Activity A:
Translate this sentence from the Main Western Line text into Spanish: "The section between Nyngan and Bourke is now closed."
Activity B:
Using the Main Western Line text, answer each question:
(i) At which suburb does the Richmond railway line branch off?
(ii) How many tunnels does the line pass through while descending to Lithgow?
(iii) How far does the Central West XPT operate?
Activity C:
Rewrite as a bulleted list the paragraph of the Main Western Line text that begins "The Main Western Railway Line is a westwards continuation", keeping its main facts.

Main Western Line, Sydney, NSW

The Main Western Railway Line is a westwards continuation of what is known as the Main Suburban Line between Sydney Central station and Granville. The Main Northern line branches off at the Parramatta side of Strathfield. The line passes through Lidcombe, where the Main Southern line branches off (towards liverpool), and then through the Sydney suburbs of Parramatta and Blacktown, where the Richmond railway line branches off. At St Marys, the line becomes two tracks as it passes through Penrith and Emu Plains, the extent of Sydney suburban passenger train operation.

From Emu Plains, the line traverses the Blue Mountains passing through Katoomba and Mount Victoria before descending down the western side of the Blue Mountains through ten tunnels to Lithgow. Lithgow is the extent of urban electric passenger train services.The line then proceeds through Wallerawang, where the line becomes single track, and then passes through Tarana, Bathurst, Blayney, Orange (where the Broken Hill line branches), Wellington, Dubbo, Narromine, Nevertire, Nyngan, Byrock and to Bourke. The section between Nyngan and Bourke is now closed. The Central West XPT operates as far as Dubbo. This train journey follows the Main Western Line from Parramatta to Penrith.

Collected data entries
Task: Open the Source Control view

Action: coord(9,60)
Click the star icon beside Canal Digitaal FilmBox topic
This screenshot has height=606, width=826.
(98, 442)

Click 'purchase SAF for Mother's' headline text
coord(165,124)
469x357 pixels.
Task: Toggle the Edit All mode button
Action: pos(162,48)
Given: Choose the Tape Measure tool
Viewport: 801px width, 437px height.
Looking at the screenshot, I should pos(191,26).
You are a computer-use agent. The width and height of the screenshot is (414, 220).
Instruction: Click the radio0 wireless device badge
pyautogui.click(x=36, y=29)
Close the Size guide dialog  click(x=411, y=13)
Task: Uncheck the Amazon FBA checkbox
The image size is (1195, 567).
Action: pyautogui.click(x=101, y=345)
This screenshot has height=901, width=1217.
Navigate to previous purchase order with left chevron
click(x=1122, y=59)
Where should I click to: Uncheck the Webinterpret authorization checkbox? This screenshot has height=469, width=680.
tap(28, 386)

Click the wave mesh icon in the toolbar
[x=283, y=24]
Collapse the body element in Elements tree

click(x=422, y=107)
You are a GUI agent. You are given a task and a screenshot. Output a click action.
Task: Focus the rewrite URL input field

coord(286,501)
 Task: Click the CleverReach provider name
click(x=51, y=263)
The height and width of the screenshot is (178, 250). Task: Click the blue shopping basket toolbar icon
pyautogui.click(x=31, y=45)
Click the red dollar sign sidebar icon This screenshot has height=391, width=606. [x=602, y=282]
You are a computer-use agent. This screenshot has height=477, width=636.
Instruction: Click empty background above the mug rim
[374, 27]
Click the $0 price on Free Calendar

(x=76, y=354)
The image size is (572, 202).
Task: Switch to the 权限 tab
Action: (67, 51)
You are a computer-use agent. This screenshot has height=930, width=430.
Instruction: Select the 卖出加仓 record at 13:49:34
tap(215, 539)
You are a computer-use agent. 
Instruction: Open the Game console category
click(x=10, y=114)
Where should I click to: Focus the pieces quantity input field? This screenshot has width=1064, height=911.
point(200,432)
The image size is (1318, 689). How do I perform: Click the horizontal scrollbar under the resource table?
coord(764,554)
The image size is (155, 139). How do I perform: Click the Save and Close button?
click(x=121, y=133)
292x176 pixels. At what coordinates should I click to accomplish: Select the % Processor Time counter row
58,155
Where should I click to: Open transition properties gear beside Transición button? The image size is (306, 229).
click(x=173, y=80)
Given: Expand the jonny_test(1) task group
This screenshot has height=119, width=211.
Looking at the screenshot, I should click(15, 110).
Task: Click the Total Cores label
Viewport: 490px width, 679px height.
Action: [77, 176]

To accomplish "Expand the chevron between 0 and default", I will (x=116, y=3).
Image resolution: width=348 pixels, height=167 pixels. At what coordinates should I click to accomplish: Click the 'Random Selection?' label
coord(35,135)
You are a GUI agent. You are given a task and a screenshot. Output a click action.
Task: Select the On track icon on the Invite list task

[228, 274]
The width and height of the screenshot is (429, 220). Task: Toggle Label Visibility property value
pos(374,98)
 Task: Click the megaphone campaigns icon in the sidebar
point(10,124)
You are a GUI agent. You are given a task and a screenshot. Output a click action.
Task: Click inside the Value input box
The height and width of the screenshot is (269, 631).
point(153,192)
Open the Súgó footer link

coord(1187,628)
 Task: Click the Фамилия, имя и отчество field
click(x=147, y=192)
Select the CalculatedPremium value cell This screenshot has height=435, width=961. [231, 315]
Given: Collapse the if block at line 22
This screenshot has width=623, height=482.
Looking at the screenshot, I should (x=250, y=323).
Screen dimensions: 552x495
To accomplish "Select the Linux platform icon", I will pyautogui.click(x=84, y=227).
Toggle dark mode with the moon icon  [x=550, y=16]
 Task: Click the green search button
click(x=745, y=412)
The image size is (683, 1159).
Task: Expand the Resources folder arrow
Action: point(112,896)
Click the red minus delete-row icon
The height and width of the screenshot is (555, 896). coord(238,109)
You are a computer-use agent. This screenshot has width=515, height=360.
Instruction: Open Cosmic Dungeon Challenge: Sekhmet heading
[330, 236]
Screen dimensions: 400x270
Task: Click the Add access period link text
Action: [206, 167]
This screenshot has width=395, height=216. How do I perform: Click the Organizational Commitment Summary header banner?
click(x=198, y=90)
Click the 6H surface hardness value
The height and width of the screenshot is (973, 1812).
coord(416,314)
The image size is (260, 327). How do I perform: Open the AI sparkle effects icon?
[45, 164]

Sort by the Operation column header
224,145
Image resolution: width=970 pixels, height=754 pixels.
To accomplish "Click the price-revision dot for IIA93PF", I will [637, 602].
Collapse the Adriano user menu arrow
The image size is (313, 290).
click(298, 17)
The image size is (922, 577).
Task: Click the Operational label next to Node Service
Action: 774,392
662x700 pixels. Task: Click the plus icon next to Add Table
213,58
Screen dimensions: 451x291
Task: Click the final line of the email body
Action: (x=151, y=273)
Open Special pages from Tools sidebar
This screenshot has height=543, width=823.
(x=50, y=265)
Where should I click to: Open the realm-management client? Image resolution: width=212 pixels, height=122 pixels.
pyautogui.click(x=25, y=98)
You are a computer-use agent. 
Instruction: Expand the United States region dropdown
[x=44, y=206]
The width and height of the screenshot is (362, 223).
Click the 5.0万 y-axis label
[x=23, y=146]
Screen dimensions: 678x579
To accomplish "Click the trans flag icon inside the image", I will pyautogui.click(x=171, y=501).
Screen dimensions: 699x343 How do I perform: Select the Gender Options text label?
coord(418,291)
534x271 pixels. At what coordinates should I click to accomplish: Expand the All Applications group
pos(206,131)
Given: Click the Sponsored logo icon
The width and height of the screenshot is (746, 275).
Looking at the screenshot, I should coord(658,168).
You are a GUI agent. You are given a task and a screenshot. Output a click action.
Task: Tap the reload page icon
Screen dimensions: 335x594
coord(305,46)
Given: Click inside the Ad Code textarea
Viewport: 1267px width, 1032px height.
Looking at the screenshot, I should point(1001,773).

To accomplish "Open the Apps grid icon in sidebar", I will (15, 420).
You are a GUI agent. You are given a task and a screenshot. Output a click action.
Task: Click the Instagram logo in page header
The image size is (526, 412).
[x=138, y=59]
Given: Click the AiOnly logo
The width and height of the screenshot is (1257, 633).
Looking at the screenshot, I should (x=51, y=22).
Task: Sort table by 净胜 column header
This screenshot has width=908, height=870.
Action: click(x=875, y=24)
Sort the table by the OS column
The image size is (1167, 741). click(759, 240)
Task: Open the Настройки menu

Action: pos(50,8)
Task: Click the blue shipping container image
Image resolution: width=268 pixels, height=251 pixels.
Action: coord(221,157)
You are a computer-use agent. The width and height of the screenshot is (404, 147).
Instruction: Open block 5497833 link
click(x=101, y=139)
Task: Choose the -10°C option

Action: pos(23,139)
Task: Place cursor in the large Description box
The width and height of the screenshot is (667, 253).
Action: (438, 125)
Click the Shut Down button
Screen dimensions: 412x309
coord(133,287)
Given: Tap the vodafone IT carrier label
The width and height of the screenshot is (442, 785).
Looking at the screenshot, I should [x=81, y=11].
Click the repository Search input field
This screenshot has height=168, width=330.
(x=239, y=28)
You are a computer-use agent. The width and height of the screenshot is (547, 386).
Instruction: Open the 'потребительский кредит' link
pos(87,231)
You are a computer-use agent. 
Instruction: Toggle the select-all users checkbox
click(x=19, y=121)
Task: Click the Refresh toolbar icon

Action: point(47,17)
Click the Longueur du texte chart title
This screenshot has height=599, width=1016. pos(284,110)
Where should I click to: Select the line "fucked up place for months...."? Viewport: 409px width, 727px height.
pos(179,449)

Task response A:
El tramo entre Nyngan y Bourke está actualmente cerrado.

Task response B:
(i) Blacktown
(ii) Ten
(iii) As far as Dubbo

Task response C:
- The line continues westward from the Main Suburban Line, which runs between Sydney Central station and Granville.
- The Main Northern line branches off on the Parramatta side of Strathfield.
- At Lidcombe, the Main Southern line branches off.
- The line runs through the Sydney suburbs of Parramatta and Blacktown.
- At Blacktown, the Richmond railway line branches off.
- From St Marys, the line becomes two tracks through Penrith and Emu Plains.
- Emu Plains is the limit of Sydney suburban passenger train operation.